DVD INFO:  The single-disc Lions Gate release (buy) is packed with extras.  Most importantly, it includes two audio commentaries on the film, one by star Gullette and one by director Aronofsky.  The Gullette commentary is more philosophical and oriented towards exploring the character of Max; the director’s commentary focuses on providing technical information about the filmmaking process.  Other special features are production notes; cast bios; three deleted scenes and extra footage demonstrating the use of the “Snorricam” (all with director’s commentary); behind the scenes footage of the filming narrated by Aronofsky and Gullette; the theatrical trailer and with Aronofsky’s original pre-distribution trailer; a music video for Clint Mansell’s theme song “πr2”; “Notes on π,” a few paragraphs describing mathematical research on pi; and an ad for Aronofsky’s graphic novel “The Book of Ants.”

[(This movie was nominated for review by Cameron JorgensenSuggest a weird movie of your own here.)]

Where to watch Pi

9 thoughts on “36. PI (1998)”

  1. awesome, i’m glad to see it made the list. i watched this one a short while after seeing “requiem for a dream”. it seemed that eveyone loved requiem, but weren’t able to accept pi. i guess the majority of my friends don’t really like to be challenged. haha.

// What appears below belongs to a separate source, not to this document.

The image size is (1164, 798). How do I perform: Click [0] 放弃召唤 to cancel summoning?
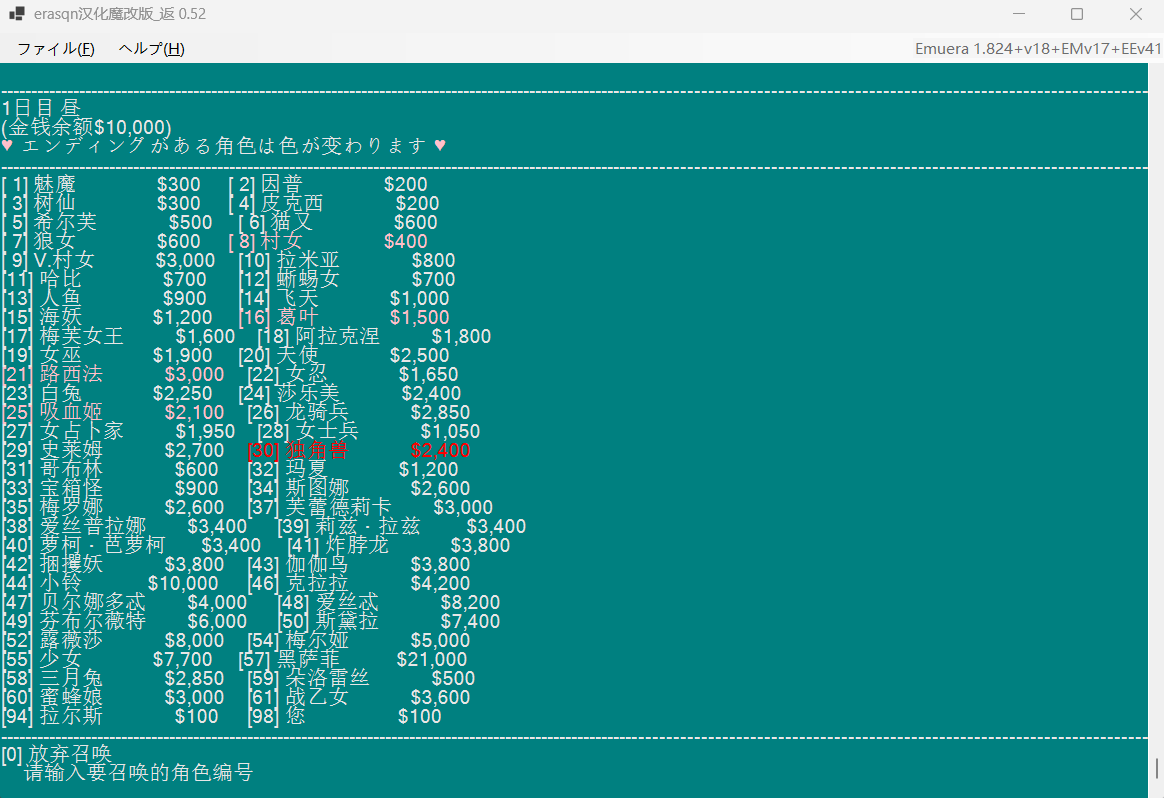[x=56, y=754]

  2. “He’s written himself into a corner; with no possible resolution, the wax melts and the movie comes crashing down around us.”

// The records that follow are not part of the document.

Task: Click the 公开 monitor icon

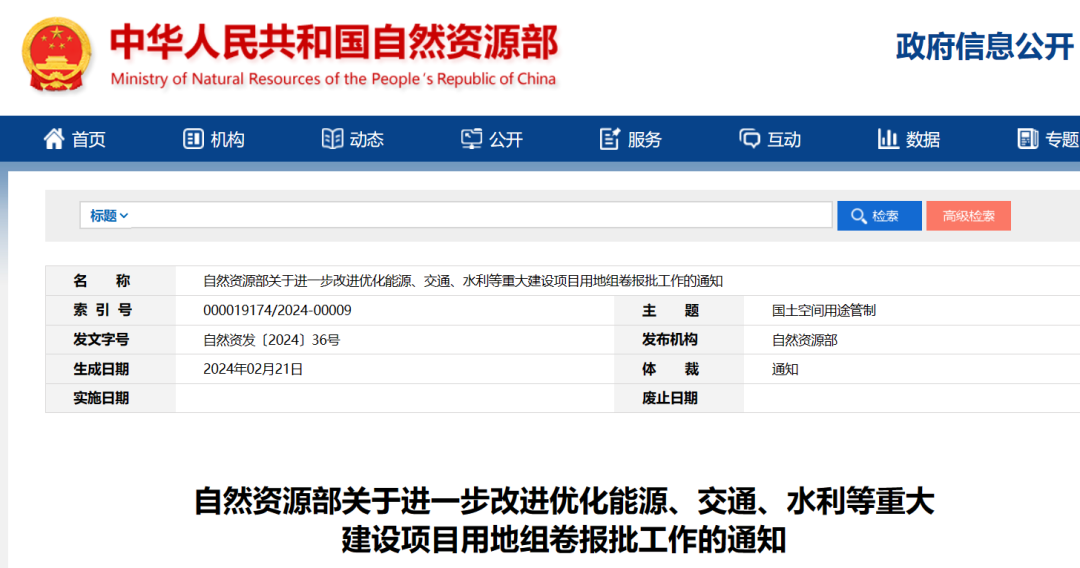Action: (x=471, y=139)
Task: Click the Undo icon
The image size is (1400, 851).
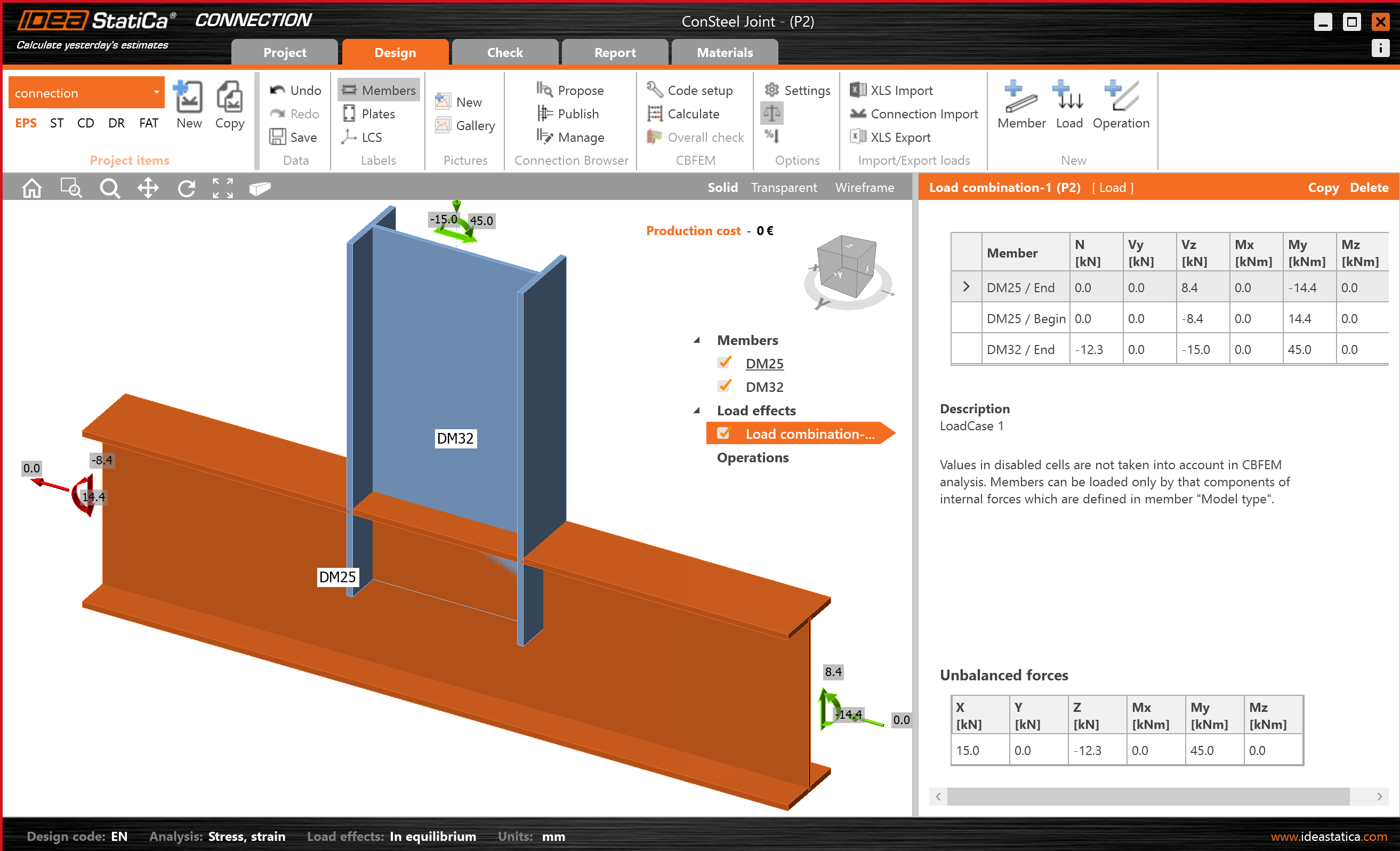Action: tap(278, 90)
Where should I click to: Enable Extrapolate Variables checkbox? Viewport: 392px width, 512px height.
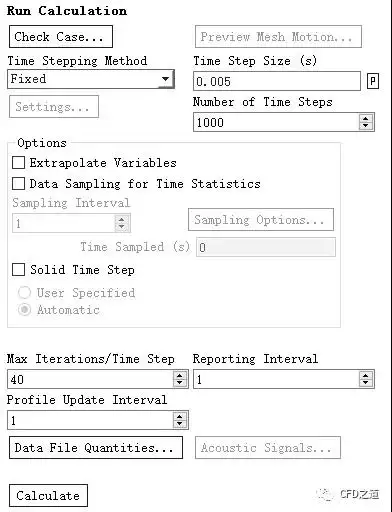tap(18, 163)
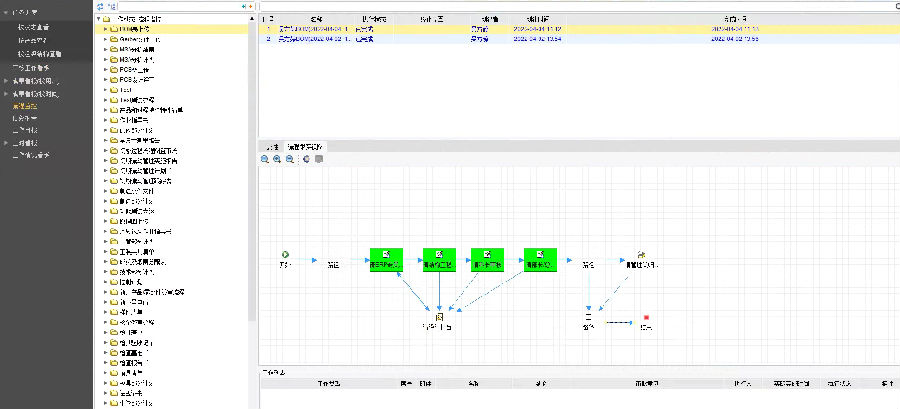Select the green start node in the flowchart
Viewport: 900px width, 409px height.
pos(286,255)
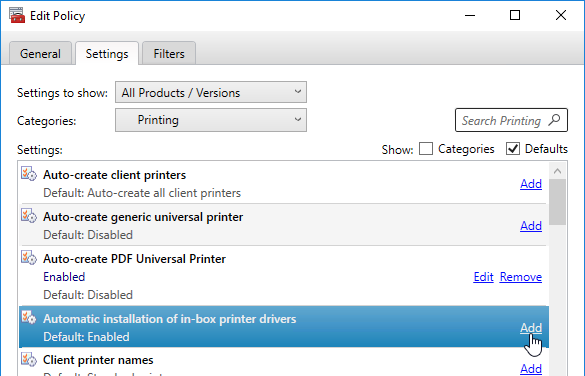
Task: Open the Filters tab
Action: pos(169,53)
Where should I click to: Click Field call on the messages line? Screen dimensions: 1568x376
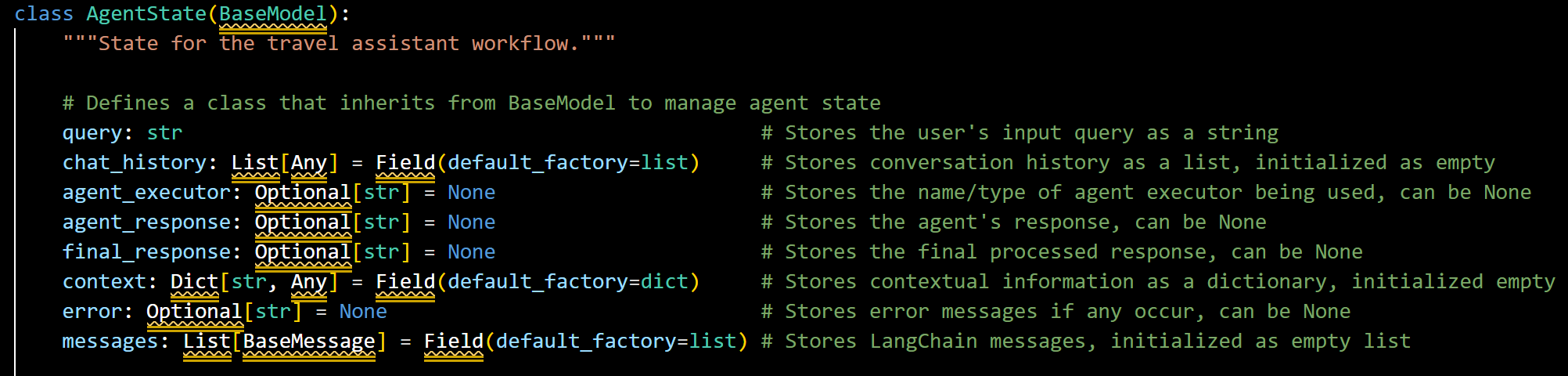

    why did you review this film like a dingus, you dingus?! you were upset aronofsky did not reveal (a fictitious) god (already fiction) to you……. really? reeaaallly ? ? ?

    now, you were onto something in calling ‘Pi’ a retelling of the myth of Icarus. however, it is more a variation than a retelling. max flies too close to the sun, but the conclusion is not that he falls and dies. the conclusion is in max’s realizing his madness and that this is not a way to live. the character of max is not hollywood’s leading man who is able to find the ideal solution by the end of the movie… max’s character is that of a person who is losing their mind, thus he ‘solves’ the problem like someone who is losing their mind.

    maybe i make a weak argument against your most dingus-y of reviews, but in my defense, you’re a dingus. i mean come on . . .
    “The lights in the apartment flash ominously and Euclid’s monitor displays abstract patterns and flashes Hebrew letters; it’s almost as if the computer, too, is suffering delusions. ”
    the computer . . . .
    really?
    reaaalyyy?
    either max is hallucinating or he was close to discovering the true name of god in hebrew.
    did you just not remember the plot to the movie? did you forget your “streetwise gang of devout hasidic jews” who want max to find the true name of god . . . .
    and the film most certainly is about pi, just the idea of pi and not the actual value (perhaps emphasized by not using pi’s actual value, only the first 8 or so decimal places are correct), pi is a value that seemingly has no pattern, no order. however people continue to search for a pattern in pi. the lack of proof of a pattern does not mean that there is not one present. instead some might say that everything is ordered but the order is not necessarily comprehensible to the human mind. max tries to comprehend something that is (potentially) incomprehensible. he seems happy for the first time only after giving up on his impossible quest for ultimate knowledge (and a commendable self-lobotomy).

    in-conclusion: youre a dingus, (yours was actually an ok review. i just happen to disagree with your view that the ending was the result of poor writing. i thought the ending fit the story perfectly) and i hate you.

  3. Isn’t “dingus” the plural of “dinghy”? And if so, why is the reviewer a fleet of inflatable life rafts? Let me write a computer programme to find out…

  4. One of my all-time favorites, I watch it over again just to relive it. There’s a buttload of identification for me with Max; any computer geek who went into a larval stage of fascination with programming and math can relate. Hell, I even get migraines.

    To me it’s also a sad movie, because Aronofsky peaked right here and has ridden the parade float of Sundance adoration into the sunset of self-indulgent mediocrity ever since. best thing for him would have been to have his first five or so features ignored, then he’d learn not to take himself for granted.